- [YOUR OBJECTIVE] Extend the news article below about federal prosecutor Emily Winslow Allen, picking up right after its final sentence.

- [EXCERPT]
Under a plea deal, two-time illegal border-crosser Gilberto Garcia Rodriguez faces a two-year prison sentence and then “a virtual certainty” of being deported back to Mexico.
Such matters are the bread-and-butter of the San Diego-based U.S. Attorney’s Office for the Southern District of California
But not so typical for the assistant U.S. attorney who took over the case last week — Emily Winslow Allen.
Allen was part of a team that won a guilty plea by former Rep. Duncan D. Hunter, who avoided prison for corruption after being pardoned by President Trump.
Now it’s Allen who may be in the cross hairs.
Over the past three years, Allen helped prosecute at least 27 January 6 Capitol riot defendants, according to court records.

Among them was Michael Sparks of Kentucky, the first rioter to enter the U.S. Capitol, and Howard Charles Richardson of Pennsylvania, who pleaded guilty to using a flagpole to assault a police officer. All are now pardoned.
Amid a purge of FBI officials and inspectors general, some worry that anyone involved with charging J6 felons are themselves at risk of firing or demotion, or worse.
“The mass firing of Special Counsel [Jack] Smith’s team has gotten significant attention, and deservedly so, for the message it sends to any [Justice Department] employee thinking of investigating or prosecuting misconduct involving the president,” wrote former Senate investigator Sara Zdeb.
Allen didn’t respond to a request for comment, but her retired colleague, Phillip Halpern, expressed fears for her and the San Diego office, which employs about 270 assistant U.S. attorneys and staff.

- [Stored data entries]
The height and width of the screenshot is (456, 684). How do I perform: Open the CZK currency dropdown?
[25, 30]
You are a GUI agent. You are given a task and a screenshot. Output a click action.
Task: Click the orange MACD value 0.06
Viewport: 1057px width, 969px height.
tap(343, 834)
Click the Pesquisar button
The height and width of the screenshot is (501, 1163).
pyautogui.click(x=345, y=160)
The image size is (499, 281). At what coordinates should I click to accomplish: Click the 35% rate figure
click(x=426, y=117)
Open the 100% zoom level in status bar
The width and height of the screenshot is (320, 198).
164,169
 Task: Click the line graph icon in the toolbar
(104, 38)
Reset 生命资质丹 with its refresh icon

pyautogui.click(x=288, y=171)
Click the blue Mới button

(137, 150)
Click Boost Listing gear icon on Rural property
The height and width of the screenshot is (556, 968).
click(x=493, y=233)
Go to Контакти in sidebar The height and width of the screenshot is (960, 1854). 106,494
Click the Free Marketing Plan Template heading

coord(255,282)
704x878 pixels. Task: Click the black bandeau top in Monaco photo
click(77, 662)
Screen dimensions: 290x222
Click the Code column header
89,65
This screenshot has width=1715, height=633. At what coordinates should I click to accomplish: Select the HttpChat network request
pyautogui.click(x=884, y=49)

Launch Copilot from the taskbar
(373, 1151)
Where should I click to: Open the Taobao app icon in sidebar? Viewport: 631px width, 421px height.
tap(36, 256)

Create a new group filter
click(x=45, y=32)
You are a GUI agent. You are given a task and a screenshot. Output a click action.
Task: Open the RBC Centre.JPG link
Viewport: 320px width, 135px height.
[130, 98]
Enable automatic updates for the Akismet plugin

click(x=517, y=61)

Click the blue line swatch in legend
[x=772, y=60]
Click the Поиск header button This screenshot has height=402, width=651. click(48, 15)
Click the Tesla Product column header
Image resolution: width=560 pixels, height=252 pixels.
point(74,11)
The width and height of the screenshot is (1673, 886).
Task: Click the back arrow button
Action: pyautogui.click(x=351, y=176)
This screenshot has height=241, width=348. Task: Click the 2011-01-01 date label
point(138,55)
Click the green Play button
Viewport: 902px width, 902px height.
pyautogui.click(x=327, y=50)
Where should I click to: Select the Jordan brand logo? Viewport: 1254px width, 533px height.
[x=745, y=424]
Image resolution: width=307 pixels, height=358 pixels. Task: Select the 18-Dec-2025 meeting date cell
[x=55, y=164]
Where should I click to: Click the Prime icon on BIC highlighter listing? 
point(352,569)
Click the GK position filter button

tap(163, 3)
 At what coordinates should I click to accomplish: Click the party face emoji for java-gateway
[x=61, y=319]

- [RESPONSE TO THE EXERCISE]
“Anybody involved in an area that Trump has concerns with is in trouble,” Halpern told Times of San Diego. “If I was still [in] government, I’d be worried about any prosecution with a person who is pardoned.”
Halpern prosecuted disgraced congressman Hunter.
On Jan. 6 — two weeks before Trump’s second inauguration — a news release crowed: “San Diego Trial Team Plays Critical Role in Landmark DOJ Effort to Prosecute January 6 Defendants.”
The San Diego DOJ release didn’t name names.
But it said five prosecutors and an intelligence analyst from the U.S. Attorney’s Office in San Diego handled more than 60 cases — including nine trials.
“Each San Diego prosecutor volunteered to join DOJ’s nationwide team and did so with the full support of the United States Attorney’s Office” led by Tara K. McGrath, the release said.
Halpern, in a phone interview Tuesday, told me that he’s also worried about his former colleagues being induced to take a federal buyout.
Media reports said 20,000 federal employees have opted to retire early and be paid through September 30. Government workers have a deadline of Thursday to apply.
Halpern says he’s spoken to current and former San Diego DOJ staffers and encountered “surprise, confusion and outrage” over the now-infamous “Fork in the Road” email from the Office of Personnel Management.
“This is causing much consternation, head-scratching and reflection,” he said, as well as outrage over “demands for loyalty.”
“I mean every (assistant U.S. attorney) swears an oath of loyalty to the Constitution, of course,” said Halpern, who won the DOJ’s Director’s Award seven times. “But given this particular administration, their request for people to be loyal, and reliable and trustworthy — above any type of competence — is very frightening.”
Halpern said the buyout efforts — which haven’t been authorized by Congress — aren’t constitutional.
“Certainly, if somebody is fired after they don’t resign, they’re going to be testing” the firing in court, he said.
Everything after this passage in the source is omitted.